Aim of the exercise.
Reproduce the blog post below about finding a blog's voice word for word and in full, with no changes.

Selection.
Does practice make perfect? Finding the voice of a blog.

I was talking to Sam earlier about writing and he asked me what i’d learnt from writing a blog about learning so far.

Good question to think about over the morning coffee.

I write a lot, it’s a hazard of my job, but always with a purpose; proposals, reports, white papers, emails. Lot’s of time at the keyboard, but always with a purpose and usually related to work.

For me, the blog is a chance to step back from that rush and to dedicate some time to thinking and learning and to learn some new things myself. I put aside an hour a day, but usually only actually write for half of that. The rest is time for reading, researching for articles or making notes on ideas that are not yet fully baked. I have a folder of drafts that range from titles (‘Why having a beard is good – the importance of difference in learning’ – as yet, just a title waiting to be written) through to half written articles (‘Gender bias in learning’, which is waiting for some interviews to take place).

One of the things i’ve learnt is to search for the right voice. I wanted this blog to be a place to talk about ideas, technologies and experiences around learning. These can range from practical facts to vague ideas and, i hope, will lead to the evolution of new ideas over time. It’s intended to encompass a wide range of areas, from social networking to methodologies on assessment, through to wider thoughts about development and motivation. I didn’t want it to be the same every day, or to focus on one area. There are plenty of places to find out about technology, but i wanted this to be about technology as it relates to learning.

Information shown.
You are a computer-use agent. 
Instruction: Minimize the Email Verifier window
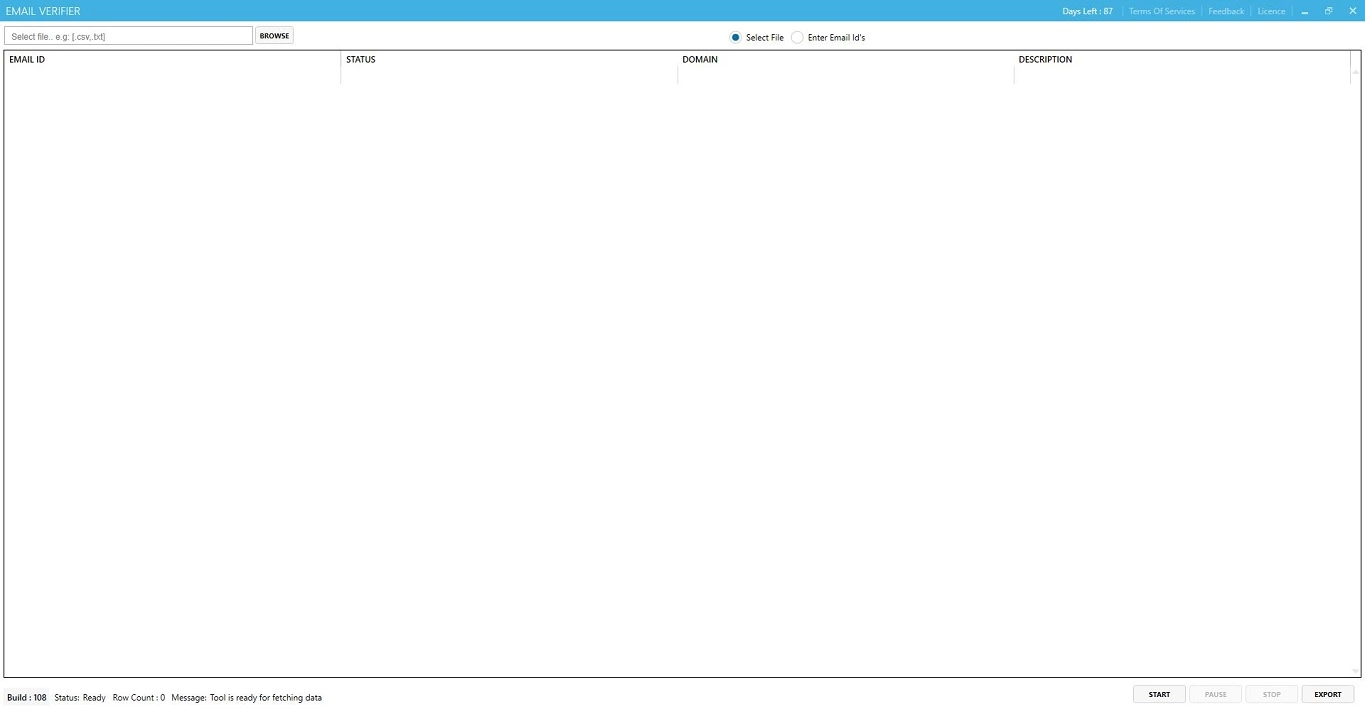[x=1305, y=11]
...
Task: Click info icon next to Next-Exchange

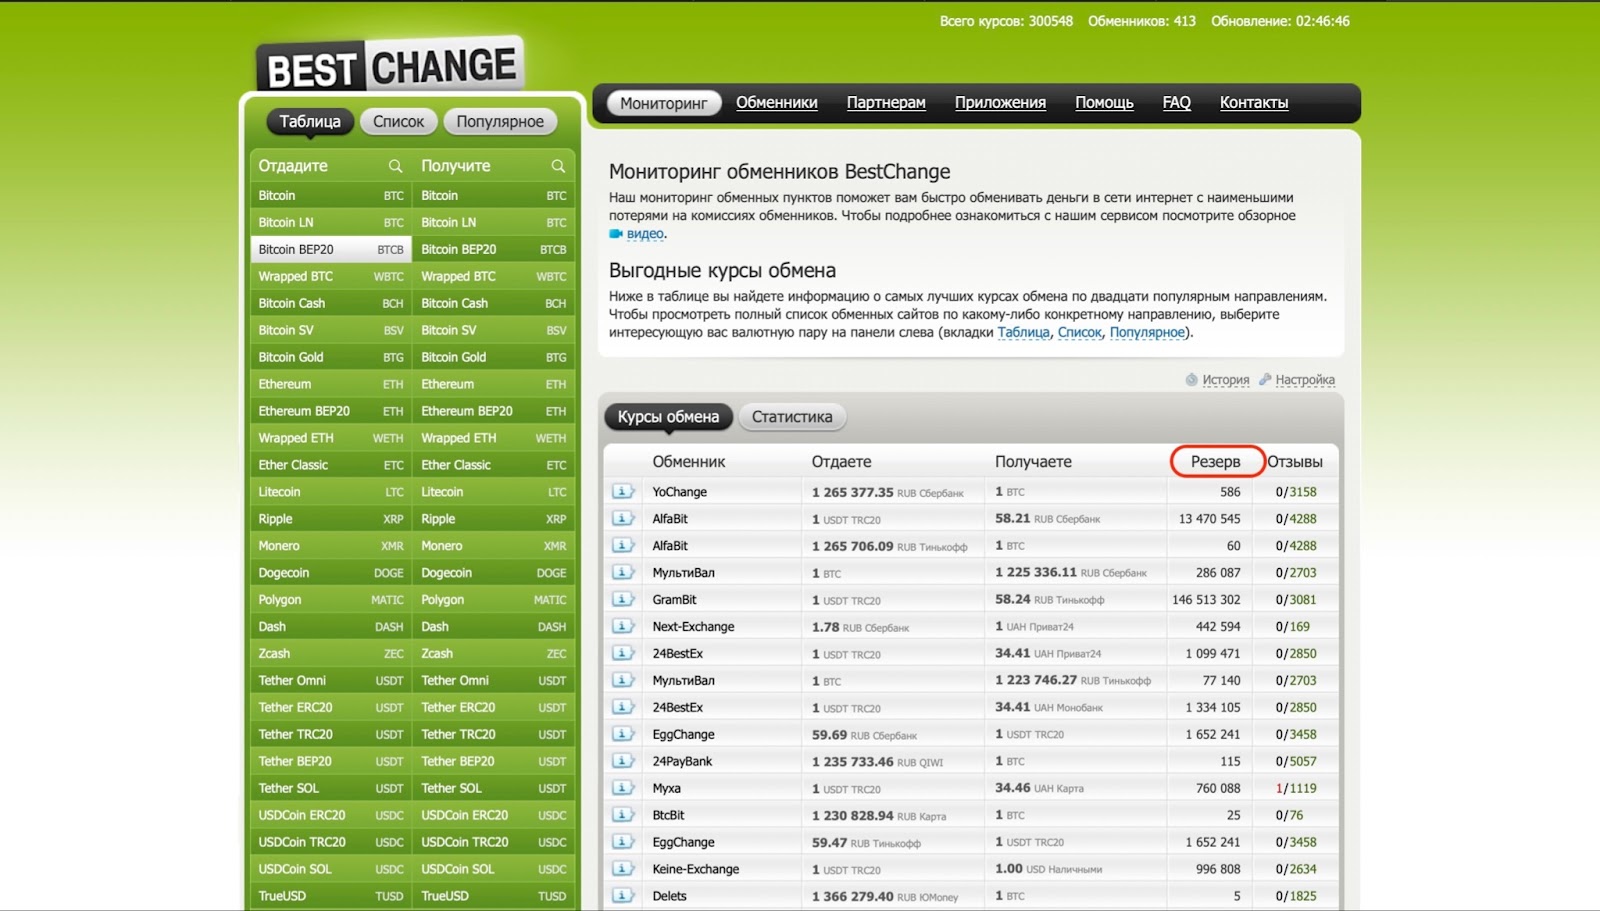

Worked solution.
Does practice make perfect? Finding the voice of a blog.

I was talking to Sam earlier about writing and he asked me what i’d learnt from writing a blog about learning so far.

Good question to think about over the morning coffee.

I write a lot, it’s a hazard of my job, but always with a purpose; proposals, reports, white papers, emails. Lot’s of time at the keyboard, but always with a purpose and usually related to work.

For me, the blog is a chance to step back from that rush and to dedicate some time to thinking and learning and to learn some new things myself. I put aside an hour a day, but usually only actually write for half of that. The rest is time for reading, researching for articles or making notes on ideas that are not yet fully baked. I have a folder of drafts that range from titles (‘Why having a beard is good – the importance of difference in learning’ – as yet, just a title waiting to be written) through to half written articles (‘Gender bias in learning’, which is waiting for some interviews to take place).

One of the things i’ve learnt is to search for the right voice. I wanted this blog to be a place to talk about ideas, technologies and experiences around learning. These can range from practical facts to vague ideas and, i hope, will lead to the evolution of new ideas over time. It’s intended to encompass a wide range of areas, from social networking to methodologies on assessment, through to wider thoughts about development and motivation. I didn’t want it to be the same every day, or to focus on one area. There are plenty of places to find out about technology, but i wanted this to be about technology as it relates to learning.